I cringe even to visit the Fur Council's website - they have really outdone themselves. Anyone see that billboard on Riverside Drive? Some Windsor animal rights activists were protesting there recently so at least some people have reacted in the right direction. The ass-backward-ness of their latest campaign has left myself and many others mentally dumbfounded and viscerally disturbed. Unfortunately, this is not a hoax and the Fur Is Green campaign is for reals.

"Respect for Animals: Nothing is Wasted!"
When was the last time you skinned something you respected? As far as "not wasting" parts of an animal goes I think it is a justified choice in traditional cultures or for necessity in areas of the world on the remote side. However in a industrial and modernized nation or world, finding ways to use up all the parts only propagates the demand for animal products. Using animal byproducts only encourages and supports companies who use them. The argument that the meat is being eaten anyways and to not use the rest of the animal would be a waste undermines a central issue: it is not only the purchasing of meat that contributes to the demand for animal products!

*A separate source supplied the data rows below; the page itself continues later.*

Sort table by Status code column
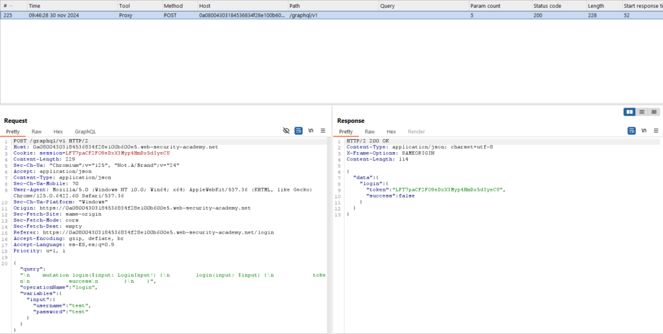Image resolution: width=663 pixels, height=334 pixels. (x=547, y=5)
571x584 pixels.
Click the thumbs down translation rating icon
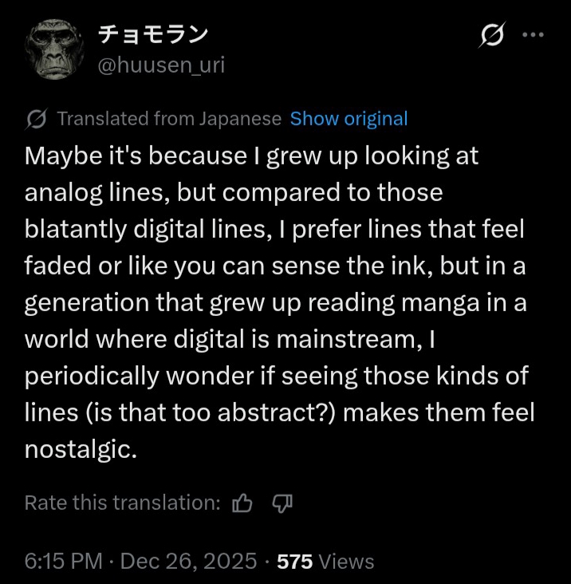[x=282, y=503]
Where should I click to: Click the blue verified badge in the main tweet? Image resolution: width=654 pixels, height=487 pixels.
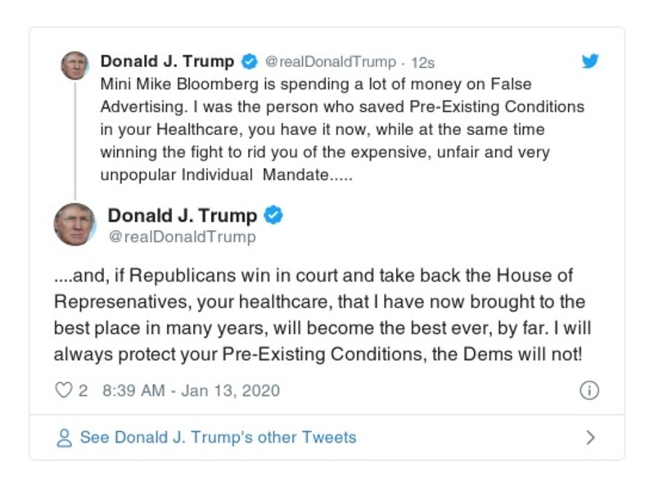click(x=275, y=216)
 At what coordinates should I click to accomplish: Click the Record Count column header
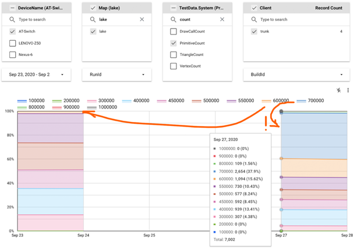click(329, 8)
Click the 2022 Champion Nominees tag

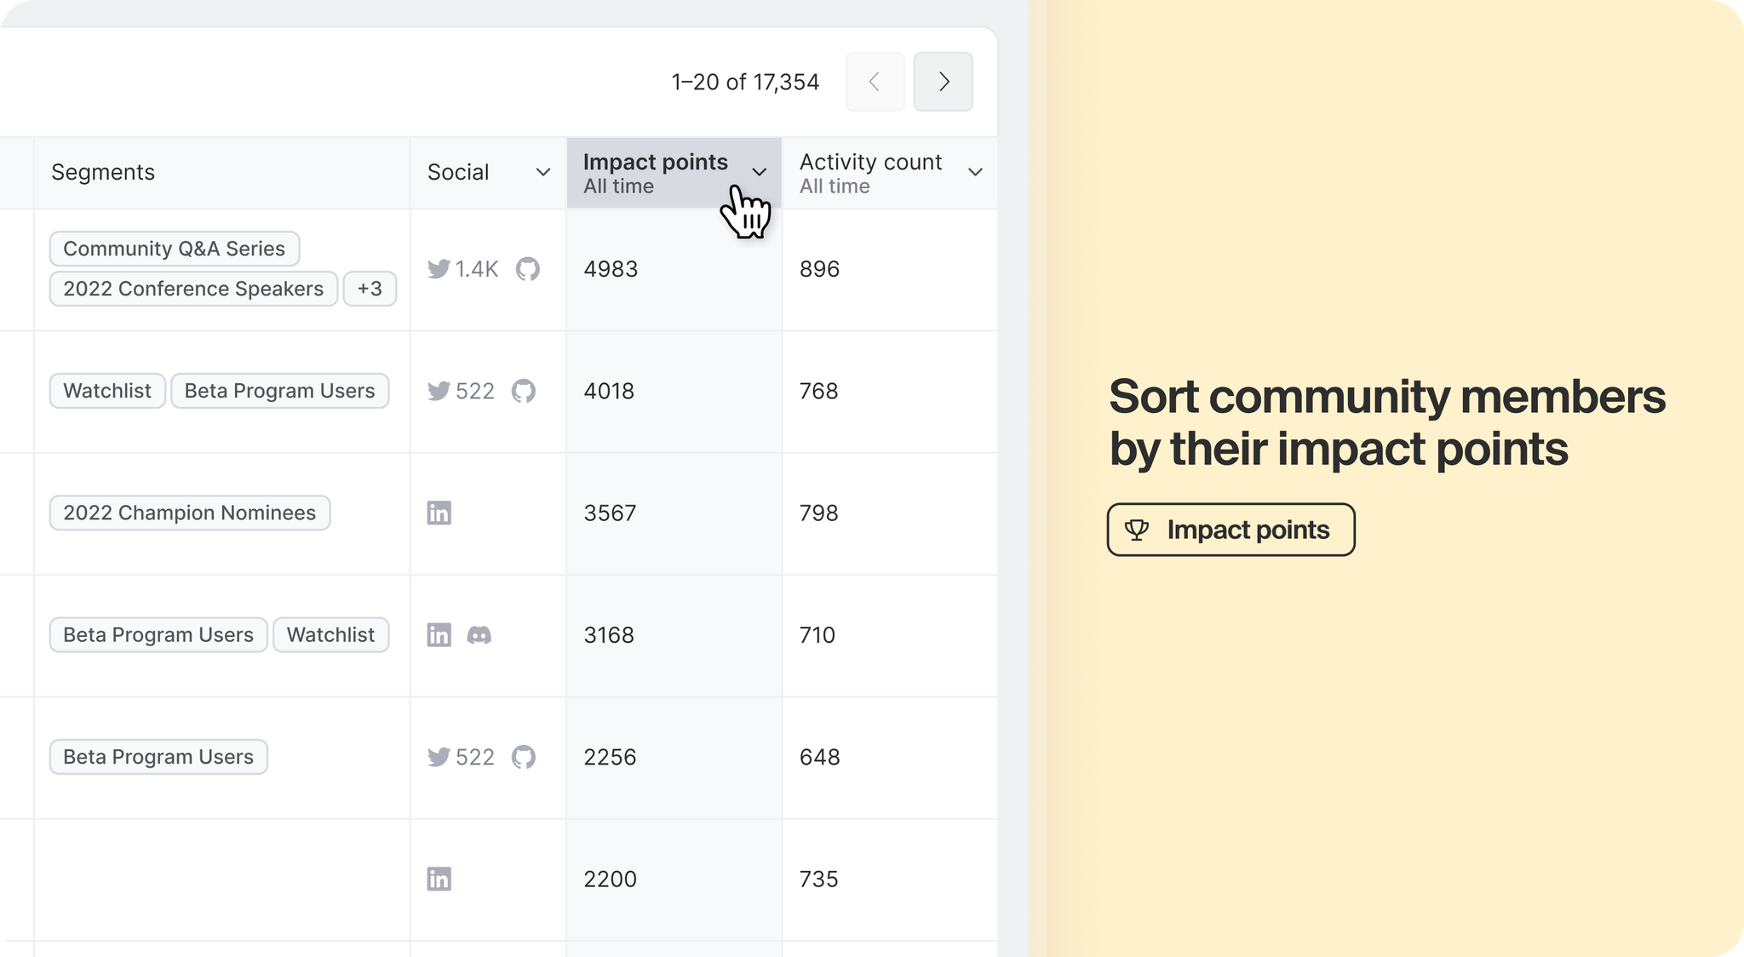pos(189,513)
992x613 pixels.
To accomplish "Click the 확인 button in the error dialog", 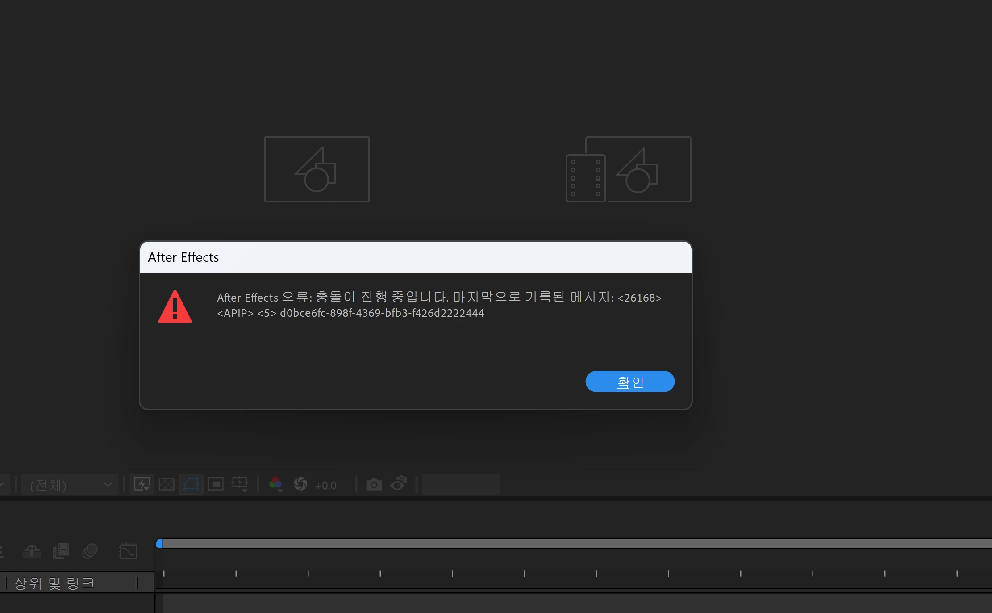I will point(629,382).
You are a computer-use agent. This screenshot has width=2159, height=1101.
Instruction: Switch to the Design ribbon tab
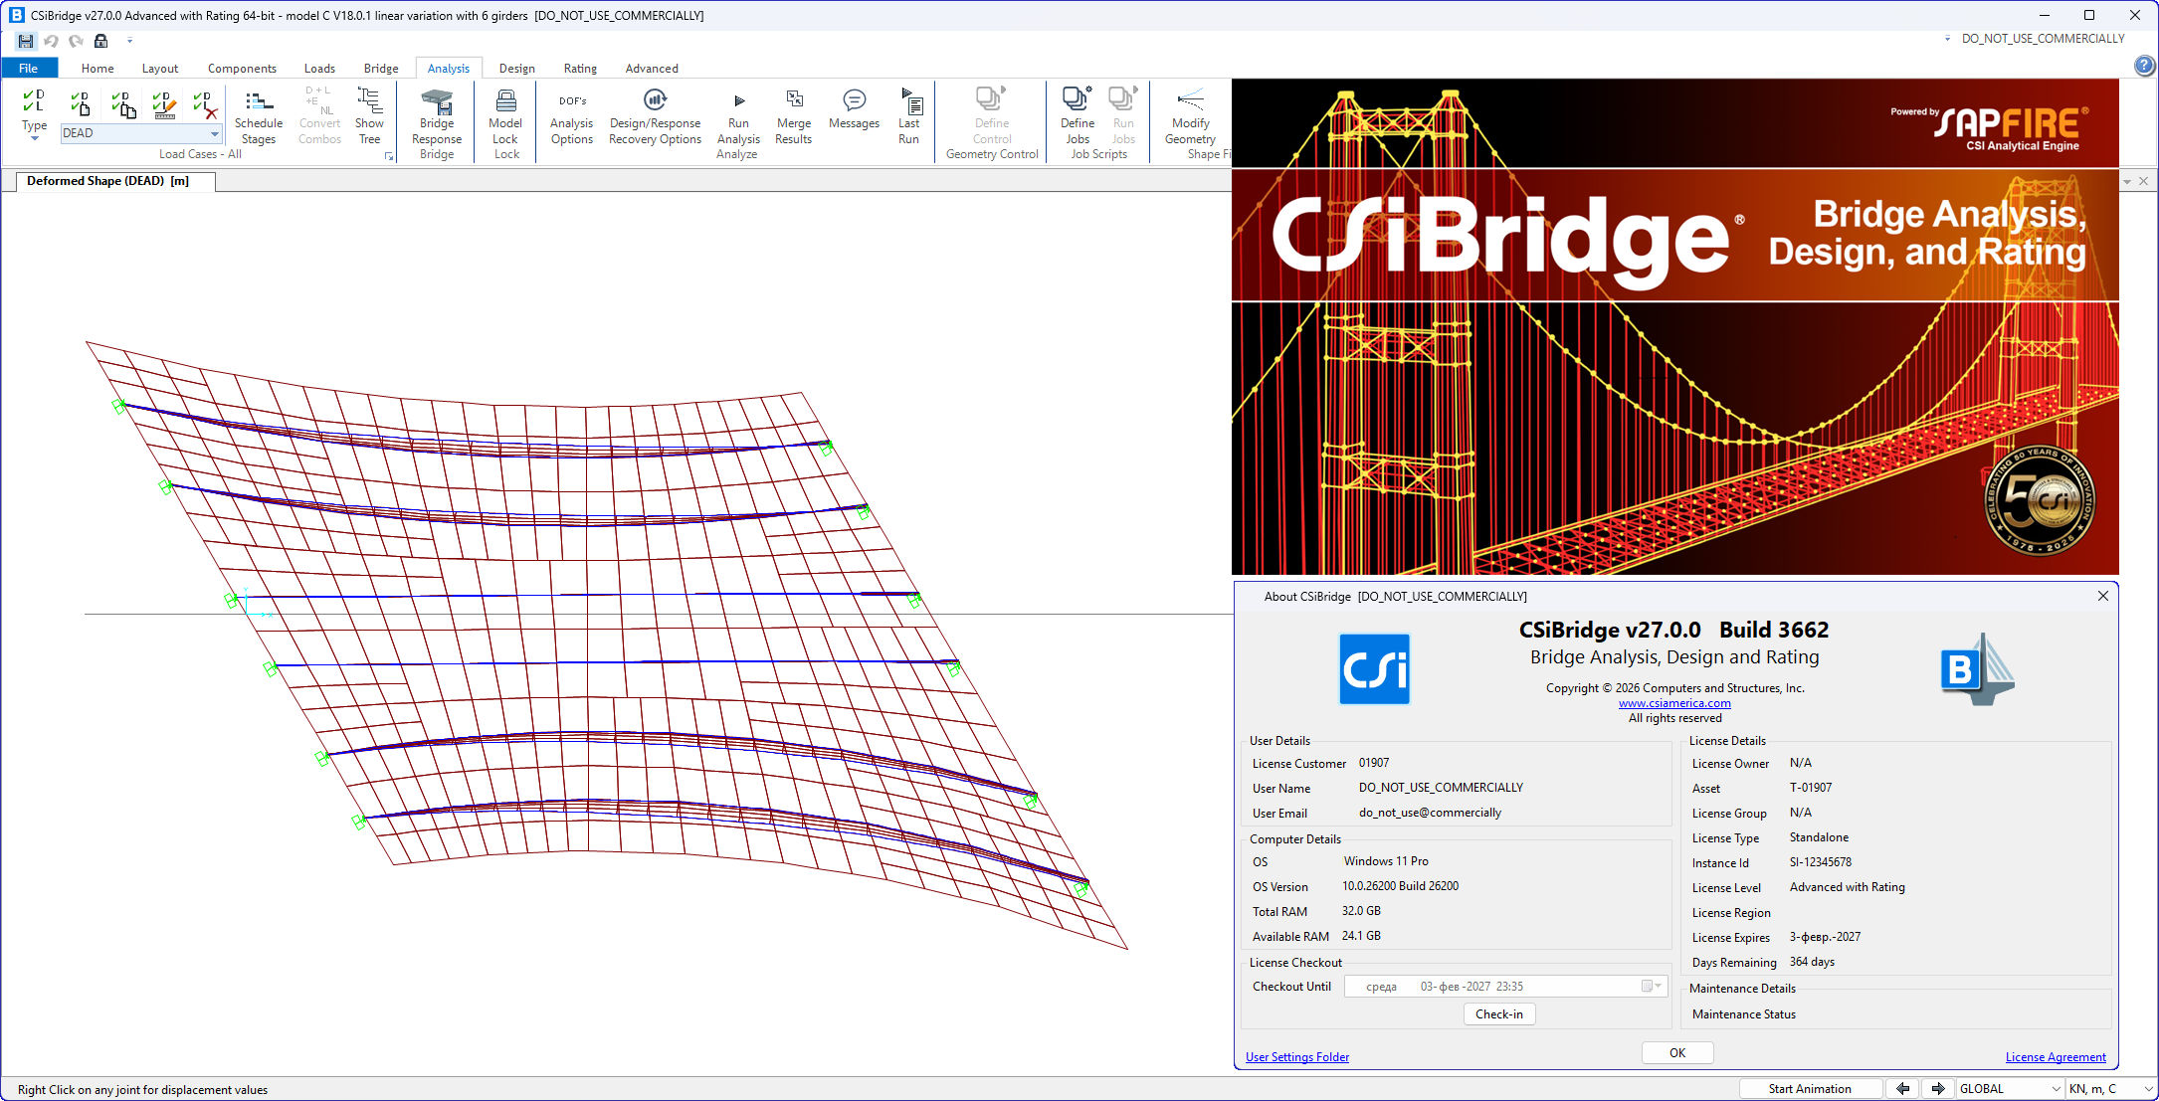click(516, 69)
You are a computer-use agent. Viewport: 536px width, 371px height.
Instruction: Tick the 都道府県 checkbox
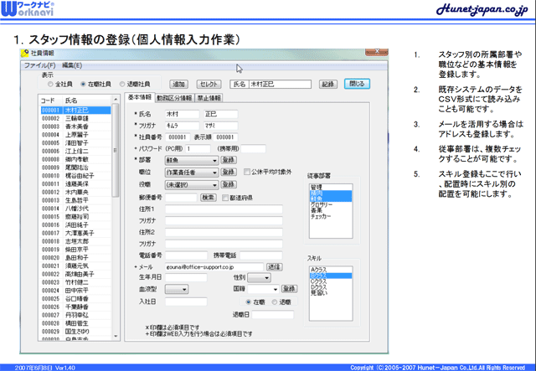(224, 198)
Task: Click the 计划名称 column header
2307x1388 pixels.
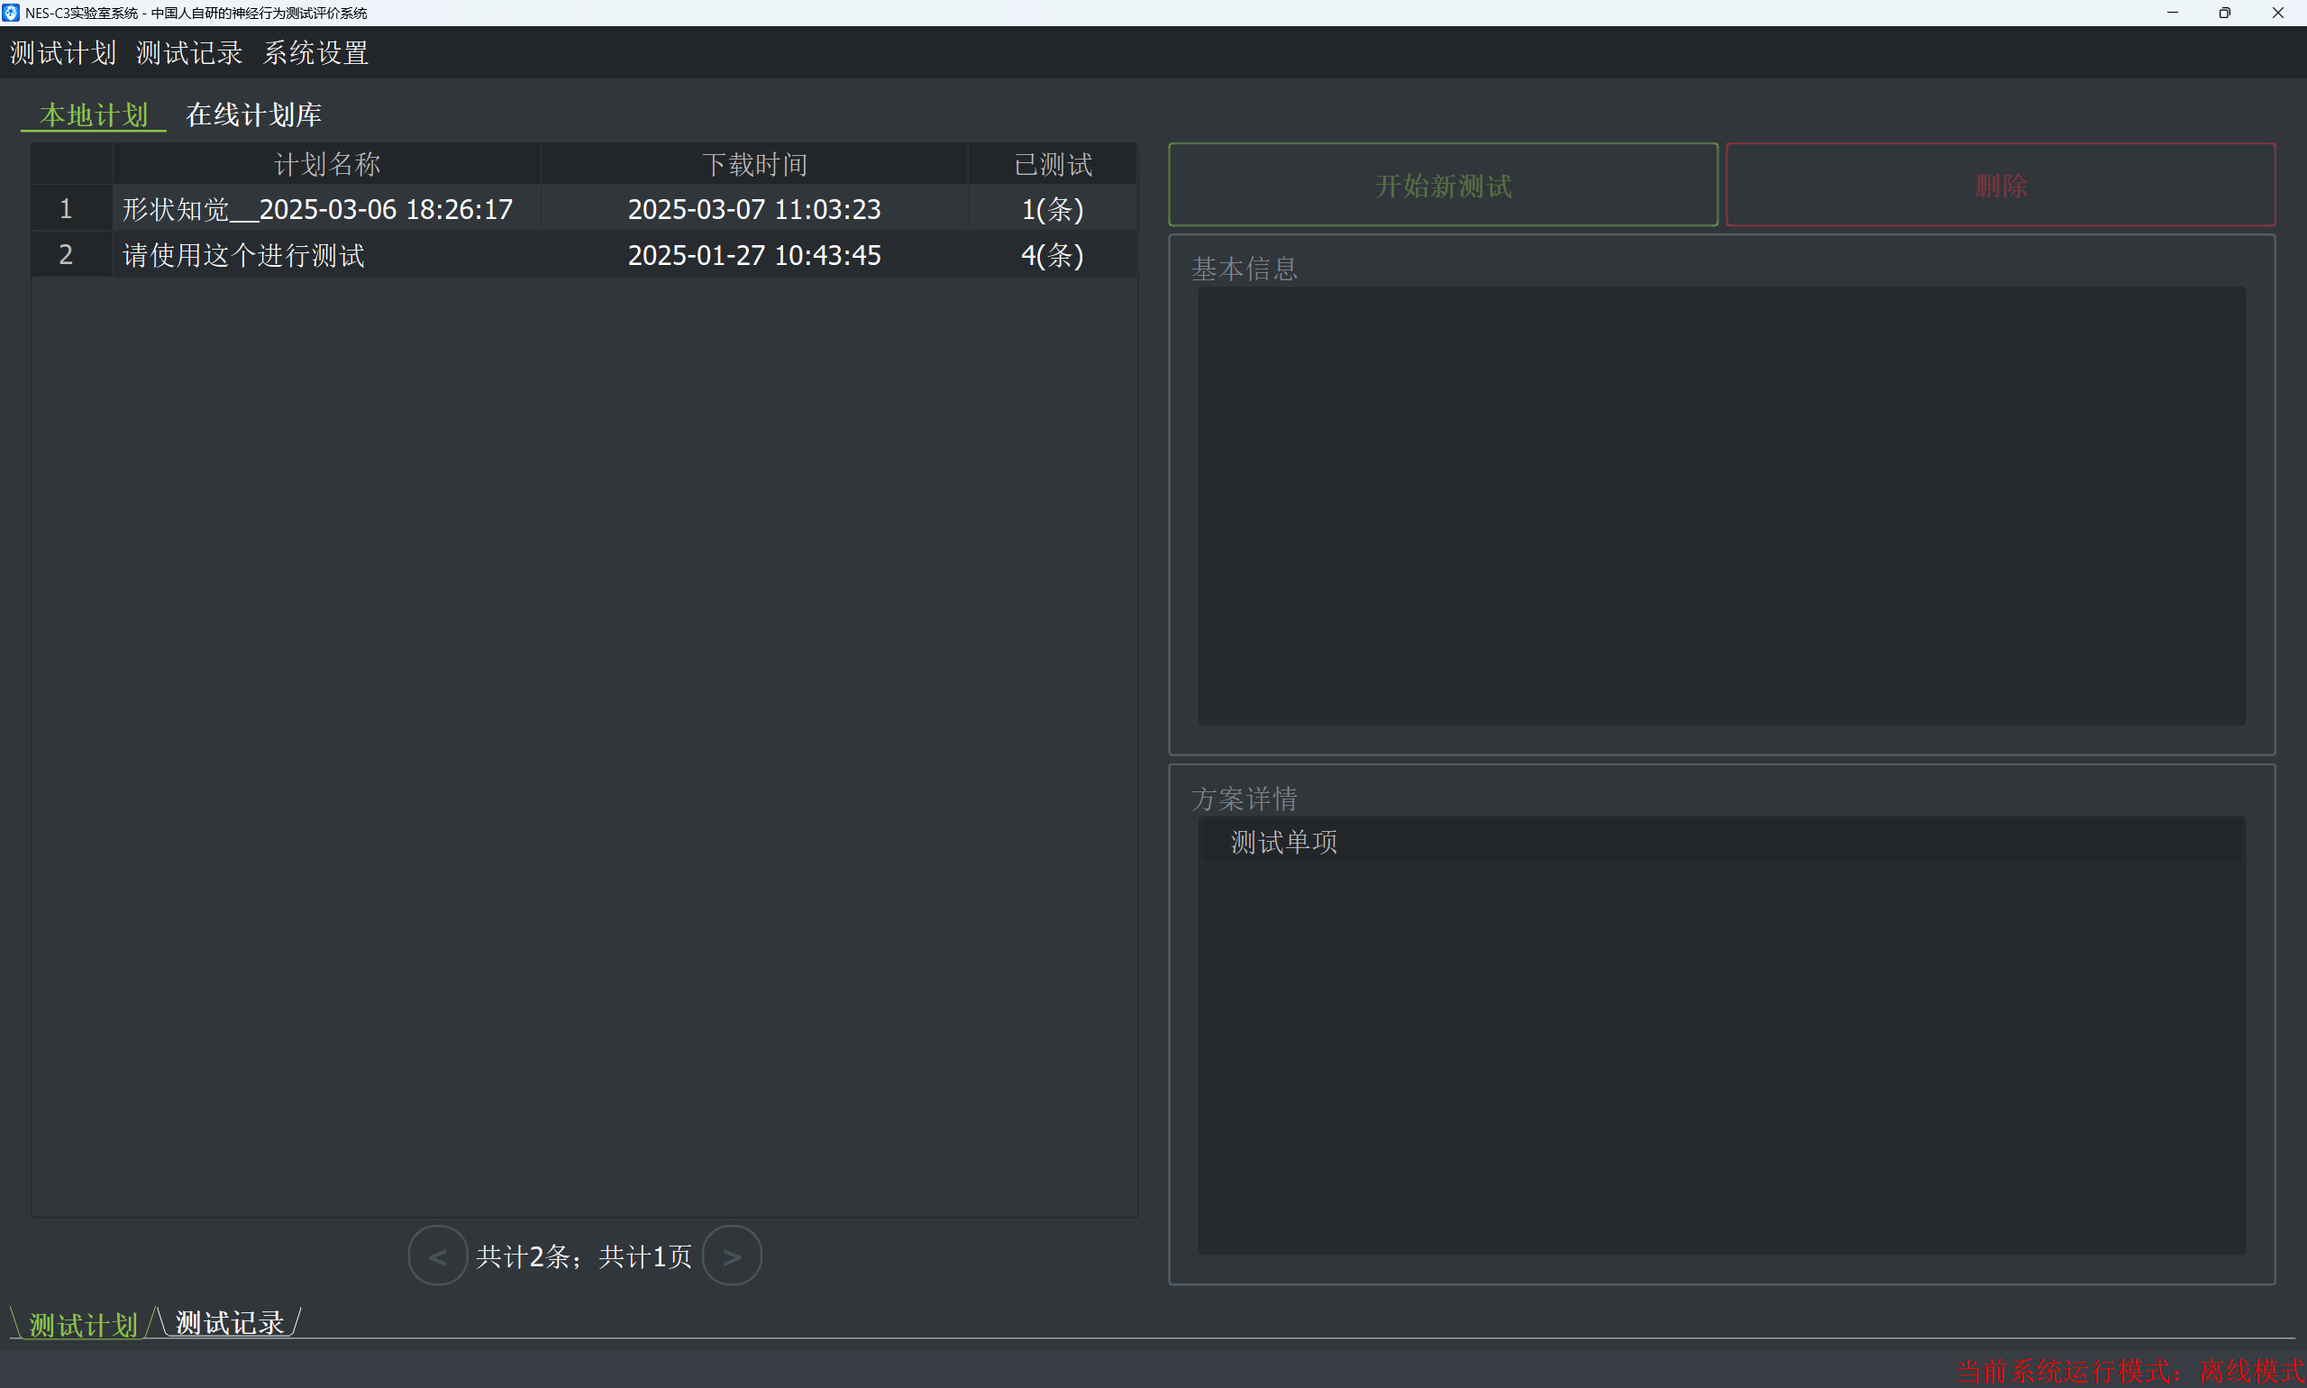Action: [326, 165]
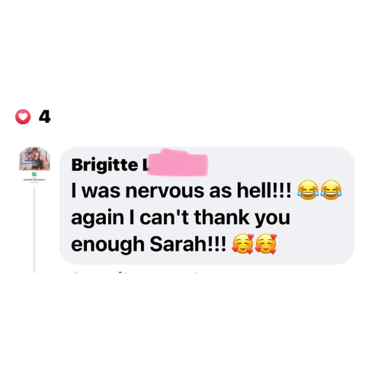
Task: Click the word "Sarah!!!" in the comment
Action: pos(187,244)
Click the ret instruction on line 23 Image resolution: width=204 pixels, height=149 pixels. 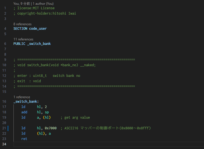24,139
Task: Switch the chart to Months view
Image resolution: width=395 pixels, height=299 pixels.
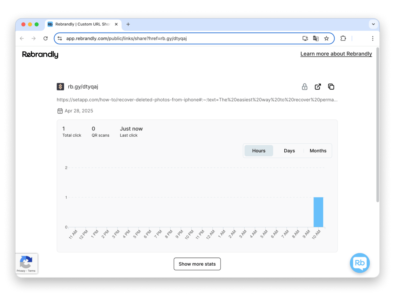Action: [x=318, y=151]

"Fur, A Renewable Resource"
This is one of the most transparent lies used in the campaign. Why is fur still being considered a resource? A resource for what, warmth? Maybe in Nunavut. A resource for "eco-fashion"? Obviously according to the Fur Council of Canada. The sense that it is being called renewable is from the standard and perspective of those who are taking recent eco-minded buzz and manipulating it. The Fur Council has tried to make it seem like killing animals for fur has no consequences - like these animals don't mind they are being hunted, trapped or farmed. Just because a species is not endangered does not mean that anyone has the right to go ahead and make that happen, let alone call a species or living beings sustainable.

"Environmental Activism"
The language used in this campaign is interesting because the truth is literally the inverse of the words and phrases used. The focus is explicitly put on the use of animals so that the extrapolation of their methods and goals is of course manifested in advertising. It doesn't take an in-depth look to see the immoral constructedness of the language: Earth-friendly, durable, recyclable, a gift of nature? Skinned animals have nothing to do with these things. I am intellectually insulted at the level of stupidity which this company has assumed of their potential customers. I thought at first this has to be a joke. Then reality sunk in that "A New Vision of Fur for an Eco-Conscious World" is being presented as that it is positive, respecting land, animals, cultures and people. The list of unacceptable advertising tactics and the twisting of eco-jargon goes on to include "Beautifully Canadian" and "Because fur is a part of our heritage". They've gone as far to call on our nationalism! Mine certainly has nothing to do with the Fur Council of Canada's nation-wide-fur-pride.

Also featured in the campaign is a counter attack on Peta - their slogans such as "Fur is Dead" obviously conflict with the Council's fiscal goals. One example of the methods being used which blatantly expose ulterior motives is in the rhetorical question "Do 'so-called' animal rights groups really help animals?". Well, yes actually they do Fur Council. Followed by "Judge for yourself...PETA KILLS ANIMALS".

WHAT?

If the Fur Council was asking us to make up our own minds and "judge for ourselves" than we would not be bombarded with their extreme and ludicrous advertising strategies. Is this an attempt to be subversive? Because it's not working. Maybe this will sway some of those who straddle the fence on the issue of fur, especially for the people who do not question what is being fed to them as well as their own beliefs. There are many ways to do your part in saving the environment, being eco-conscious and making a "green" choice: buying fur is not one of them.